Nine Years Ago- Ohio Primary Night and Beating Senator Barack Obama

Richard Wilkins
Wall Street Dive Bar
8 min readMar 15, 2017

Nine years ago I was in Ohio, working for Hillary Clinton. A year ago, I wrote this piece about my experience there for another blog. On the one year anniversary of Hillary’s second Ohio Primary victory, I want to share it again, and talk about it some more.

From that piece:

Eight years ago on the night of the Ohio Primary, I spent the election night party in Pittsburgh. That might seem like an odd place to spend one of the bigger nights of my professional life, but it made sense at the time. At the end of “getting out the vote” in Northeast Ohio, I got in the car and drove down to a buddy’s place in Pittsburgh, where we went to some dive bar to celebrate the elusive victory over then-Senator Obama that I had been seeking for a solid year. I had some good days on the Dodd campaign in Iowa, I won my county for Clinton in South Carolina, but both of those had been huge victories for Barack Obama, regardless of what I wanted to tell myself. On this Ohio Primary night though, I had finally been a part of beating him, and I was quite content with myself. It was on that night that I first contemplated, and decided, I should leave the Presidential primary campaign trail. I was quite happy, but also quite over it. I was over it enough to skip the victory party in Columbus.

There are so many things I could say about Ohio. I was given a really plum job, Deputy Field Director for Early and Absentee Voting. My job actually went pretty well, in no small part because we used President Clinton across the state in rural areas to drum up early voting numbers. It worked, and we won almost all of the counties in the state (I believe we won about 80 of the 88). I must say though, I was way in over my head on that job, and was at least partially lucky it went so well. It was my first time running any operation that big, and I never had a paid assistant or organizer at any point in the process (The Obama Campaign, by comparison had regional staff working under a headquarters director on my job). I got by, which was all I was really capable of at that point in my career in a job that big. It was a challenge, an exhausting challenge, but one I got through.

Ohio was draining. It lasted roughly a month, but felt longer than Iowa. I arrived the day after Super Tuesday in Cleveland, had dinner there, and then drove down to Columbus in the morning to get to work out of the AFT headquarters. I had to make contact with all of the counties and get a system set-up to receive their lists of early voters, then I had to work out a system with headquarters for turning that data into something workable with the technology we had at the time (not every county was using spreadsheets- some literally sent me pictures of handwritten lists). Once we mostly (and by this, I mean at least in all the major counties) got over this hurdle, we had robo calls going out to everyone who was mailed an absentee ballot, as well as live calls to voters who fit our demographic groups we were winning. The second component of my job, of course, was early vote events, which we organized with every type of surrogate from the former President to small town Mayors, and just about every office in between. These were much more fun, but could become quite time consuming. The honest truth was, the whole campaign was consuming in all ways. There were about eight levels of bureaucracy to every decision that needed to be made, and half of them weren’t in Ohio with us. Tack onto that the regular pains of any political campaign, and being the “outsider” who came over from Dodd (so I was either not sufficiently loyal, or good, take your pick), and the whole process made me quite exhausted. Unlike South Carolina, I can’t say it was a ton of fun, or that I loved every second of it. Ohio was a job.

* **Given request**
In the post about the Ohio Primary, what position did the writer hold on the Clinton campaign in Ohio?

* **Supplied records**
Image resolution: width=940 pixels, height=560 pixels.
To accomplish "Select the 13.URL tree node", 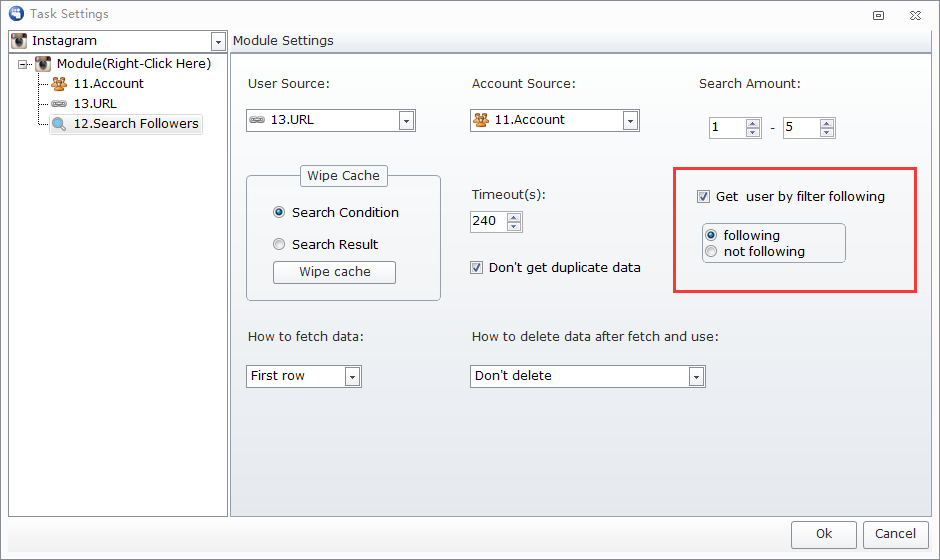I will click(x=94, y=104).
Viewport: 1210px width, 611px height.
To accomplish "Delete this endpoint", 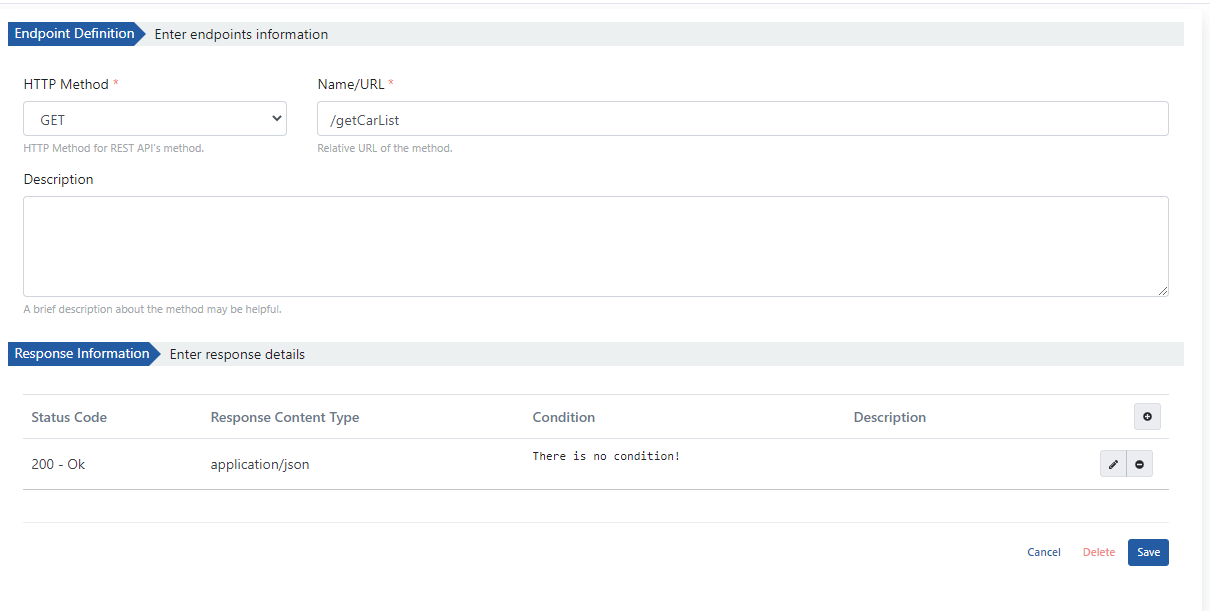I will (x=1098, y=552).
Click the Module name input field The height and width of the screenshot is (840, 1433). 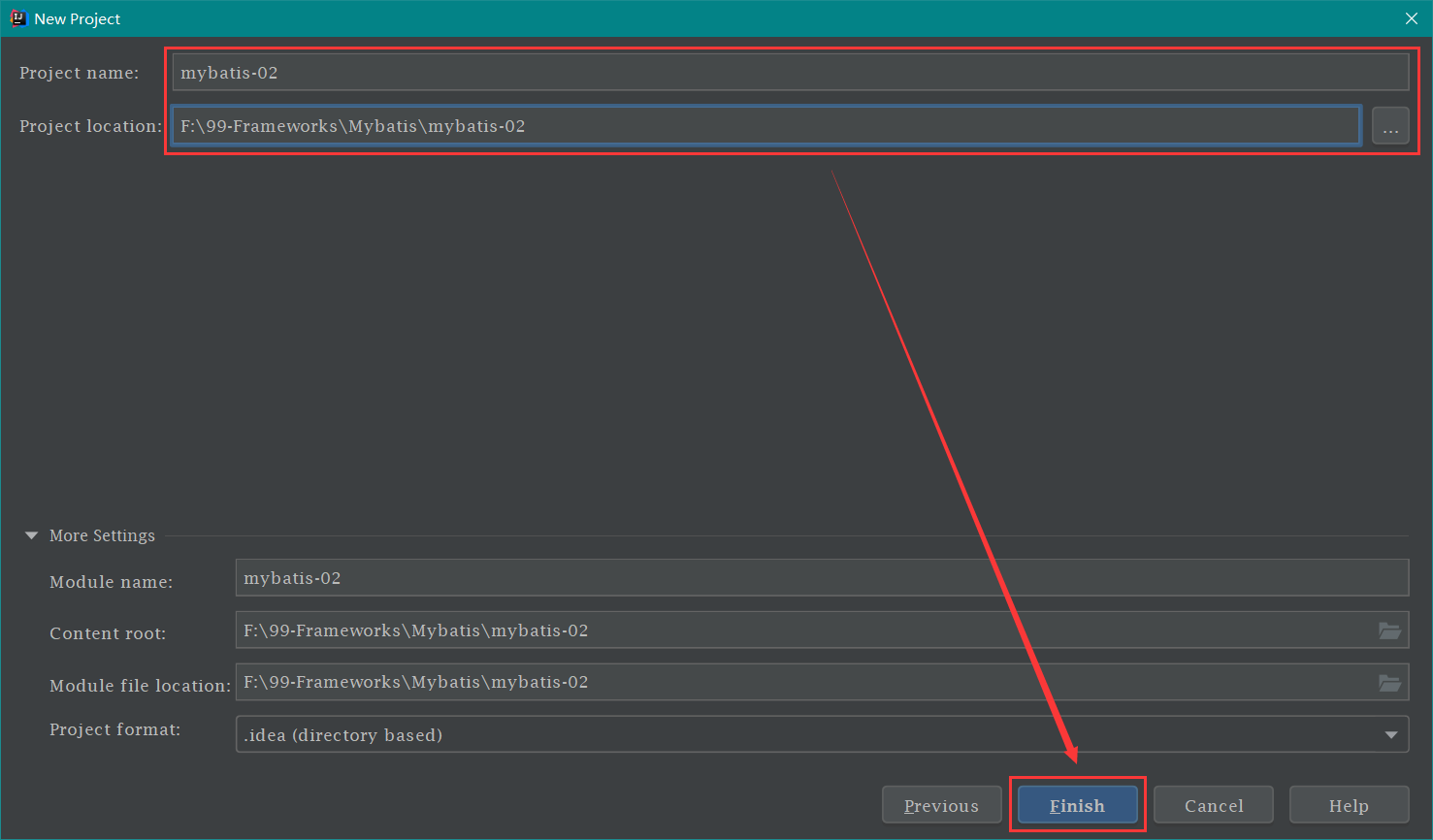coord(821,578)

* **Written answer**
Deputy Field Director for Early and Absentee Voting.